What hit the papers this morning was the discovery of the body of Harry P. Strutt, dead of a blow to the back of the head, in the trunk of his Camaro, left on a country road outside Marlboro, New York.
After handing over my trenchcoat and hat, I was ushered through a black, white and gold deco-appointed foyer with a two-story ceiling and led past an ivory marble staircase with black and gold bannisters into a living room with, oddly, no art moderne touches at all.
This high-ceilinged, marble-floored living room with its golden-brown paneling and overstuffed furnishings — tall, burgundy-swagged windows looking out on Fifth — should have had a welcoming warmth. Despite the lived-in, overstuffed furnishings, a museum-like stuffiness pervaded.
Over a wood-burning, decorative fireplace loomed a large gold-framed portrait of a very beautiful dark-haired woman whose features prefigured her late son’s; judging by the gown, I’d say the painting dated to the 1940s. For some reason I had a sense that when Vincent Colby’s mother died (because this was surely her), she’d taken the warmth with her.
Of course, the fireplace wasn’t lighted, so maybe that had something to do with it.
I was shown to the kind of bulging, tufted sofa you can get lost in, along with the change in your pockets, gold-and-brown brocade and decades old. Plump brown leather chairs at left and right completed a sitting area on an oriental carpet, in front of the not-roaring fireplace with the painting supervising.

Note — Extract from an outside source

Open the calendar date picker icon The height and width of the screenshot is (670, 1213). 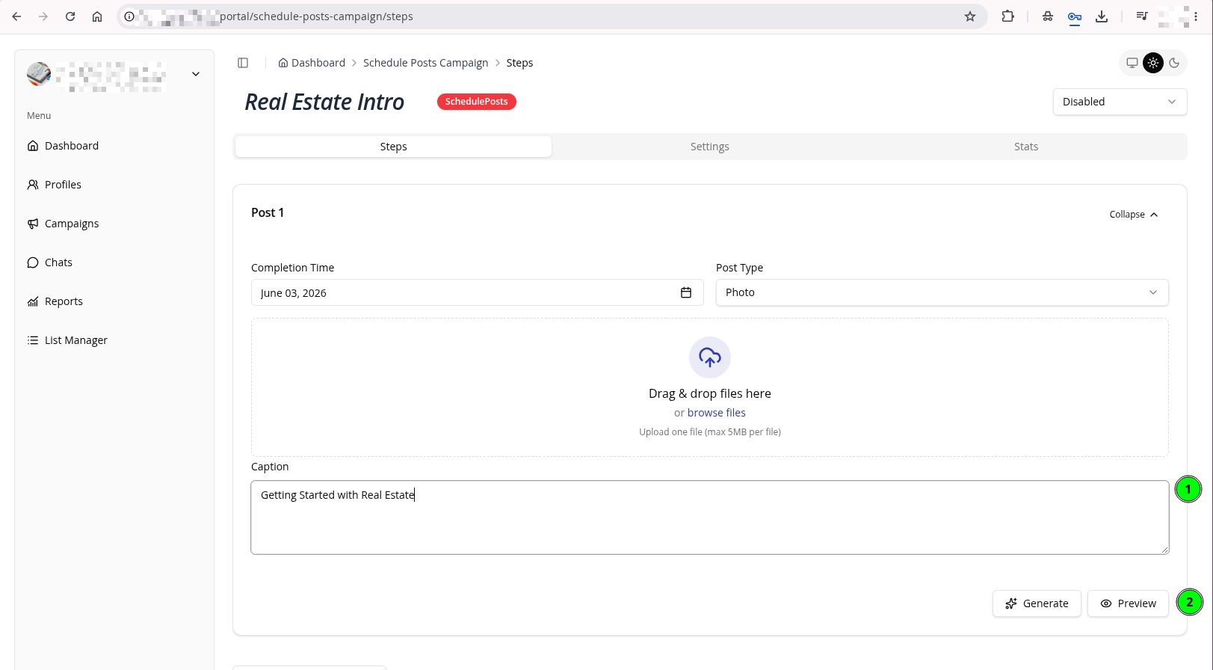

And then it hit me — nothing in here had changed since this lovely woman passed. I would give ten-to-one odds on that. This felt not so much like the chamber had been preserved, rather frozen in place, like her warm hovering expression. Either the artist was a liar or that expression conveyed genuine compassion, and a touch of sadness.
Had she died too young to pass her humanity on to her son? Or was he just born that way, blind and crippled to right and wrong?
A voice behind me wasn’t what I expected.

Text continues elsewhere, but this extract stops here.